Esta semana fueron noticia internacional dos fuertes ataques gubernamentales contra la libertad de prensa, uno de un gobierno de derecha y el otro de un gobernante de izquierda.
En Estados Unidos, el gobierno del presidente Bush arremetió contra el periódico The New York Times porque informó sobre un programa gubernamental secreto de espionaje bancario internacional para controlar los movimientos financieros del terrorismo.
El gobierno del presidente Bush acusó a The New York Times de haber hecho un gran servicio a los terroristas y, por lo tanto, un enorme daño a su propio país, de hecho un acto de traición a la patria, por lo cual el caso fue llevado hasta el Congreso de Estados Unidos.
Por otro lado, en Uruguay el presidente izquierdista Tabaré Vázquez se lanzó contra los medios de comunicación de su país, porque según él “actúan como oposición política”, “disfrazan la opinión como información” y “sistemáticamente sólo informan y opinan sobre cosas que hace mal el gobierno”.
Como era de esperarse, los medios de comunicación uruguayo, así como líderes políticos democráticos —incluyendo al ex presidente Julio María Sanguinetti, quien ahora practica el periodismo de opinión— replicaron enérgicamente al presidente Tabaré Vázquez, porque según el diputado José Amorín Battle “arremetió con fuerza contra un pilar básico de la democracia: la libertad de expresión”.
En realidad, estos ataques contra la libertad de prensa que ocurren al mismo tiempo tanto en una nación democrática gobernada por un presidente de derecha —Estados Unidos de Norteamérica—, como en otro país también democrático pero gobernado por un presidente de izquierda —como es el caso del Uruguay—, confirman una vez más que las contradicciones entre el poder político y la prensa son inevitables, aunque el primero sea democrático y cuando esta última es libre e independiente.
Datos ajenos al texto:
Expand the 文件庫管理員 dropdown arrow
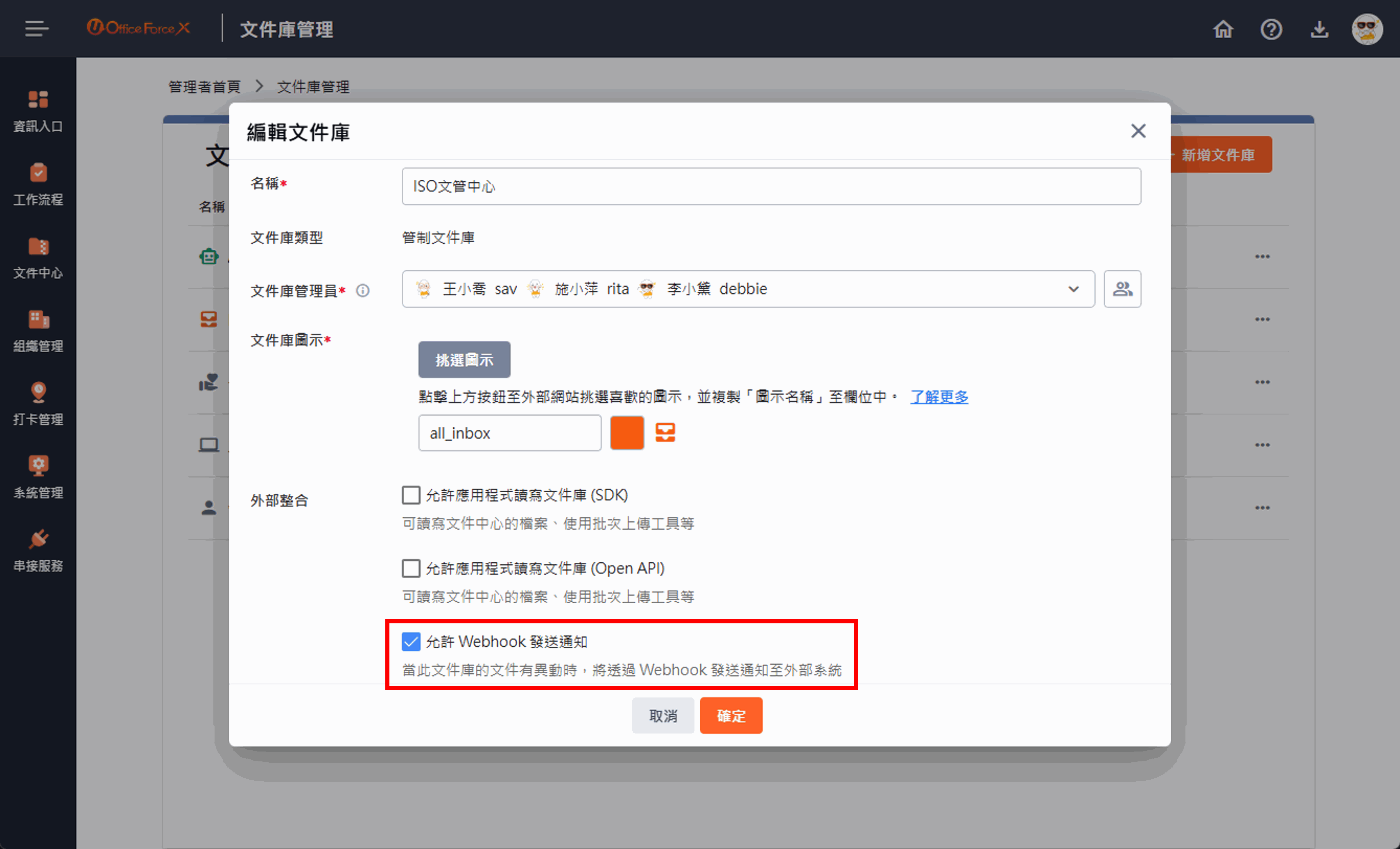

Pero también demuestran la enorme diferencia que hay en la forma civilizada como se plantean y se resuelven las contradicciones entre el poder político y la prensa libre en los países democráticos, y la brutalidad con que lo hacen los regímenes autoritarios y totalitarios.
En efecto, un gobierno democrático —de derecha o de izquierda— resuelve sus contradicciones y conflictos con la prensa libre mediante el debate público y en última instancia recurriendo a las instituciones y haciendo uso de la ley. Mientras que el régimen autoritario o totalitario —de izquierda o de derecha—, no permite medios de comunicación independientes, o los censura con mano militar, o los clausura mediante la suspensión de las licencias de funcionamiento (caso de Venezuela), o condena a los periodistas independientes a largas penas de prisión, como ocurre en Cuba comunista.
Los dictadores autoritarios y totalitarios no toleran en absoluto a una prensa libre y aún a los políticos democráticos les cuesta comprender, que la libertad de información es un necesario mecanismo de defensa de los ciudadanos frente al poder, al que aquellos deben resignarse para que la democracia funcione con transparencia y eficacia.
Teóricamente hace mucho tiempo que quedó resuelta la discusión de que si el poder en general y el sistema democrático de gobierno en particular, funcionan mejor manteniendo informaciones reservadas o con plena transparencia de los actos y asuntos gubernamentales. La experiencia ha demostrado de manera irrefutable que la democracia requiere de plena libertad de información y la existencia de una prensa libre. Pero siempre hay y seguramente habrá políticos que al subir al poder —y algunos desde la oposición— se resistan a aceptar esa realidad.
Ahora bien, respecto al caso de The New York Times se plantea el interrogante de si la prensa independiente para no ser acusada de antipatriótica debe abstenerse de informar sobre planes estratégicos de gobierno, aunque éstos atenten contra las libertades de los ciudadanos. Al respecto el periódico neoyorquino denunció editorialmente, el miércoles de esta semana, que la Administración Bush ha usado la necesidad de aumentar la vigilancia contra el terrorismo “como argumento a favor de un Poder Ejecutivo extraordinariamente poderoso, eximido de los controles y contrapoderes habituales de nuestro sistema de gobierno”. Y concluyó advirtiendo que “el combate contra el terrorismo debe incluir un compromiso con el respeto a las libertades individuales”.
Lo cual a nuestro juicio es justo y correcto, como lo hemos dicho en otras ocasiones en esta columna editorial.